> [Task requirements]: For this exercise, print all of the entries exactly as given.

=====

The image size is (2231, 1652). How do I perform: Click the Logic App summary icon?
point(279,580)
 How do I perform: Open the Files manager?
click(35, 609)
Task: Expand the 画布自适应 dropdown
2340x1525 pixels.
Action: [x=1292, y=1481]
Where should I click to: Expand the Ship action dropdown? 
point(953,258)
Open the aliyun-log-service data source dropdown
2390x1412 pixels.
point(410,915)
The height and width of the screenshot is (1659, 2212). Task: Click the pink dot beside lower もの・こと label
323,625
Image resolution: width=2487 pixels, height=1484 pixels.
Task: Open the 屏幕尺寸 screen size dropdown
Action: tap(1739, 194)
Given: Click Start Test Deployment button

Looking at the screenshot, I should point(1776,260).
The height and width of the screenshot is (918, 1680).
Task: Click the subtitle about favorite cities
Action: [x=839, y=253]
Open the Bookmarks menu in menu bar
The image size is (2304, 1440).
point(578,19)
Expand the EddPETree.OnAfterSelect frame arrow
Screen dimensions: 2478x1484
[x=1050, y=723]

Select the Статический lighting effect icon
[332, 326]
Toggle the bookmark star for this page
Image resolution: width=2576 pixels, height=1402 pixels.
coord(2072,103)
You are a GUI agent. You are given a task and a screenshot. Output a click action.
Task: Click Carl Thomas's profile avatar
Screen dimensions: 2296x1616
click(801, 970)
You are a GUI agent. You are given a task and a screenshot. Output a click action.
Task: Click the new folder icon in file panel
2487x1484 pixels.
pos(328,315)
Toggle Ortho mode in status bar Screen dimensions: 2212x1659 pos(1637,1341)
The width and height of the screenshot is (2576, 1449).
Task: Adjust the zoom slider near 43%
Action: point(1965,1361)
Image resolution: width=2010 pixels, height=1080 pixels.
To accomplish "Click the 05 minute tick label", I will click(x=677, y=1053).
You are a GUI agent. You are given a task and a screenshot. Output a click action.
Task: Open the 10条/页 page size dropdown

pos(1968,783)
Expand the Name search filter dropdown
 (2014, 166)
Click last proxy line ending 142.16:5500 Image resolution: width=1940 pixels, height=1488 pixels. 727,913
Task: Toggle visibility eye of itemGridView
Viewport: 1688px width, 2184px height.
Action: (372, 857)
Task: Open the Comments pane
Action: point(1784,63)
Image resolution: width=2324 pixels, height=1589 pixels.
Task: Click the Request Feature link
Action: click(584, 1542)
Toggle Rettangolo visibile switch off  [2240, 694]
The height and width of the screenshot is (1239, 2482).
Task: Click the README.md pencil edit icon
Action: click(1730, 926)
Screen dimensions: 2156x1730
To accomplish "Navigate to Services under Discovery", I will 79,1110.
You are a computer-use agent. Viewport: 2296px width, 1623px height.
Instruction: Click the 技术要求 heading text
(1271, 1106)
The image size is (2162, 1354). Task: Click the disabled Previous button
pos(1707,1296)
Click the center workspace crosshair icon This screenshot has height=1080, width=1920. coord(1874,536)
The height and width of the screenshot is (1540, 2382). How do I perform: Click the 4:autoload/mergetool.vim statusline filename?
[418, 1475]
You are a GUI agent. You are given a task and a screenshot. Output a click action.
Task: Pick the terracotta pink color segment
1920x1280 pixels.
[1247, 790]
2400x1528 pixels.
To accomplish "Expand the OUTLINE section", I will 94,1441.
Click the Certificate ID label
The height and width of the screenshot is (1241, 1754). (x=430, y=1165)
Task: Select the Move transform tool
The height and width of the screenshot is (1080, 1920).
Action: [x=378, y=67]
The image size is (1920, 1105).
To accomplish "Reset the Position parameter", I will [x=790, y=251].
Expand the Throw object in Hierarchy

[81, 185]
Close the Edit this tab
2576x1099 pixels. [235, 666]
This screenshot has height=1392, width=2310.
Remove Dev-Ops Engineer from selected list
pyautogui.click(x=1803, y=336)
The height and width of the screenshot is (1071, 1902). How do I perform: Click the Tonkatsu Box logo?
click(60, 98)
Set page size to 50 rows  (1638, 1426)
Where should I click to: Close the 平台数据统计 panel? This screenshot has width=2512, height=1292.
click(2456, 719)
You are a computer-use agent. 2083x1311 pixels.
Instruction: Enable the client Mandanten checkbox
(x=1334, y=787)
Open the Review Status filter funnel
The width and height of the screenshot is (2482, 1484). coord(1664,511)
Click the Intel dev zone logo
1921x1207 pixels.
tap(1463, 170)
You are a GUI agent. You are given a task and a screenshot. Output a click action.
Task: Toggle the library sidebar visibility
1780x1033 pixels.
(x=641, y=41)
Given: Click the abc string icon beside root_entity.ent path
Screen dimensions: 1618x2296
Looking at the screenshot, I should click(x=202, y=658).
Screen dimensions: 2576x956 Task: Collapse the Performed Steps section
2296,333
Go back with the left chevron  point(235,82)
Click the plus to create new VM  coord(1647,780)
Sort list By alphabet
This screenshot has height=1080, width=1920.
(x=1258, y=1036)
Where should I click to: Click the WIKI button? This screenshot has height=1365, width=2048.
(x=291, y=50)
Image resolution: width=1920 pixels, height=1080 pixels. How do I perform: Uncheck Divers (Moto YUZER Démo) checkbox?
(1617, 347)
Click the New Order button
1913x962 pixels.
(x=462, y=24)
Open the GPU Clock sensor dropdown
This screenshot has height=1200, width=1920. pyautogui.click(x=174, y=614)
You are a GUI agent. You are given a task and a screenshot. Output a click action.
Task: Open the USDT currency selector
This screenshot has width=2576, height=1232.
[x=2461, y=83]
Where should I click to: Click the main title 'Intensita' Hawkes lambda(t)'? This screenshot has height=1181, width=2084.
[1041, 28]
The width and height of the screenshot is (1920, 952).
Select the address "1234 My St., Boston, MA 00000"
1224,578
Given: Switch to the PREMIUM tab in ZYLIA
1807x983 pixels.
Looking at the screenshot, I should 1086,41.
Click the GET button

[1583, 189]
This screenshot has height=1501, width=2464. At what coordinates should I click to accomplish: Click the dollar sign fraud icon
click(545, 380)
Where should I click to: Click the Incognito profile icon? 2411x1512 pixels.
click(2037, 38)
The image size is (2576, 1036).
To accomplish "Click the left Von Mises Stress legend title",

=====

> [Expected answer]:
The image size is (2231, 1652). How do I perform: Click the Logic App summary icon?
point(279,580)
 How do I perform: Open the Files manager?
click(35, 609)
Task: Expand the 画布自适应 dropdown
2340x1525 pixels.
Action: [x=1292, y=1481]
Where should I click to: Expand the Ship action dropdown? 
point(953,258)
Open the aliyun-log-service data source dropdown
2390x1412 pixels.
point(410,915)
The height and width of the screenshot is (1659, 2212). Task: Click the pink dot beside lower もの・こと label
323,625
Image resolution: width=2487 pixels, height=1484 pixels.
Task: Open the 屏幕尺寸 screen size dropdown
Action: tap(1739, 194)
Given: Click Start Test Deployment button

Looking at the screenshot, I should point(1776,260).
The height and width of the screenshot is (918, 1680).
Task: Click the subtitle about favorite cities
Action: [x=839, y=253]
Open the Bookmarks menu in menu bar
The image size is (2304, 1440).
point(578,19)
Expand the EddPETree.OnAfterSelect frame arrow
Screen dimensions: 2478x1484
[x=1050, y=723]

Select the Статический lighting effect icon
[332, 326]
Toggle the bookmark star for this page
Image resolution: width=2576 pixels, height=1402 pixels.
coord(2072,103)
You are a GUI agent. You are given a task and a screenshot. Output a click action.
Task: Click Carl Thomas's profile avatar
Screen dimensions: 2296x1616
click(801, 970)
You are a GUI agent. You are given a task and a screenshot. Output a click action.
Task: Click the new folder icon in file panel
2487x1484 pixels.
pos(328,315)
Toggle Ortho mode in status bar Screen dimensions: 2212x1659 pos(1637,1341)
The width and height of the screenshot is (2576, 1449).
Task: Adjust the zoom slider near 43%
Action: point(1965,1361)
Image resolution: width=2010 pixels, height=1080 pixels.
To accomplish "Click the 05 minute tick label", I will click(x=677, y=1053).
You are a GUI agent. You are given a task and a screenshot. Output a click action.
Task: Open the 10条/页 page size dropdown

pos(1968,783)
Expand the Name search filter dropdown
 (2014, 166)
Click last proxy line ending 142.16:5500 Image resolution: width=1940 pixels, height=1488 pixels. 727,913
Task: Toggle visibility eye of itemGridView
Viewport: 1688px width, 2184px height.
Action: (372, 857)
Task: Open the Comments pane
Action: point(1784,63)
Image resolution: width=2324 pixels, height=1589 pixels.
Task: Click the Request Feature link
Action: click(584, 1542)
Toggle Rettangolo visibile switch off  [2240, 694]
The height and width of the screenshot is (1239, 2482).
Task: Click the README.md pencil edit icon
Action: click(1730, 926)
Screen dimensions: 2156x1730
To accomplish "Navigate to Services under Discovery", I will 79,1110.
You are a computer-use agent. Viewport: 2296px width, 1623px height.
Instruction: Click the 技术要求 heading text
(1271, 1106)
The image size is (2162, 1354). Task: Click the disabled Previous button
pos(1707,1296)
Click the center workspace crosshair icon This screenshot has height=1080, width=1920. coord(1874,536)
The height and width of the screenshot is (1540, 2382). How do I perform: Click the 4:autoload/mergetool.vim statusline filename?
[418, 1475]
You are a GUI agent. You are given a task and a screenshot. Output a click action.
Task: Pick the terracotta pink color segment
1920x1280 pixels.
[1247, 790]
2400x1528 pixels.
To accomplish "Expand the OUTLINE section", I will 94,1441.
Click the Certificate ID label
The height and width of the screenshot is (1241, 1754). (x=430, y=1165)
Task: Select the Move transform tool
The height and width of the screenshot is (1080, 1920).
Action: [x=378, y=67]
The image size is (1920, 1105).
To accomplish "Reset the Position parameter", I will [x=790, y=251].
Expand the Throw object in Hierarchy

[81, 185]
Close the Edit this tab
2576x1099 pixels. [235, 666]
This screenshot has height=1392, width=2310.
Remove Dev-Ops Engineer from selected list
pyautogui.click(x=1803, y=336)
The height and width of the screenshot is (1071, 1902). How do I perform: Click the Tonkatsu Box logo?
click(60, 98)
Set page size to 50 rows  (1638, 1426)
Where should I click to: Close the 平台数据统计 panel? This screenshot has width=2512, height=1292.
click(2456, 719)
You are a computer-use agent. 2083x1311 pixels.
Instruction: Enable the client Mandanten checkbox
(x=1334, y=787)
Open the Review Status filter funnel
The width and height of the screenshot is (2482, 1484). coord(1664,511)
Click the Intel dev zone logo
1921x1207 pixels.
tap(1463, 170)
You are a GUI agent. You are given a task and a screenshot. Output a click action.
Task: Toggle the library sidebar visibility
1780x1033 pixels.
(x=641, y=41)
Given: Click the abc string icon beside root_entity.ent path
Screen dimensions: 1618x2296
Looking at the screenshot, I should click(x=202, y=658).
Screen dimensions: 2576x956 Task: Collapse the Performed Steps section
2296,333
Go back with the left chevron  point(235,82)
Click the plus to create new VM  coord(1647,780)
Sort list By alphabet
This screenshot has height=1080, width=1920.
(x=1258, y=1036)
Where should I click to: Click the WIKI button? This screenshot has height=1365, width=2048.
(x=291, y=50)
Image resolution: width=1920 pixels, height=1080 pixels. How do I perform: Uncheck Divers (Moto YUZER Démo) checkbox?
(1617, 347)
Click the New Order button
1913x962 pixels.
(x=462, y=24)
Open the GPU Clock sensor dropdown
This screenshot has height=1200, width=1920. pyautogui.click(x=174, y=614)
You are a GUI agent. You are given a task and a screenshot. Output a click action.
Task: Open the USDT currency selector
This screenshot has width=2576, height=1232.
[x=2461, y=83]
Where should I click to: Click the main title 'Intensita' Hawkes lambda(t)'? This screenshot has height=1181, width=2084.
[1041, 28]
The width and height of the screenshot is (1920, 952).
Select the address "1234 My St., Boston, MA 00000"
1224,578
Given: Switch to the PREMIUM tab in ZYLIA
1807x983 pixels.
Looking at the screenshot, I should 1086,41.
Click the GET button

[1583, 189]
This screenshot has height=1501, width=2464. At what coordinates should I click to accomplish: Click the dollar sign fraud icon
click(545, 380)
Where should I click to: Click the Incognito profile icon? 2411x1512 pixels.
click(2037, 38)
The image size is (2576, 1036).
To accomplish "Click the left Von Mises Stress legend title",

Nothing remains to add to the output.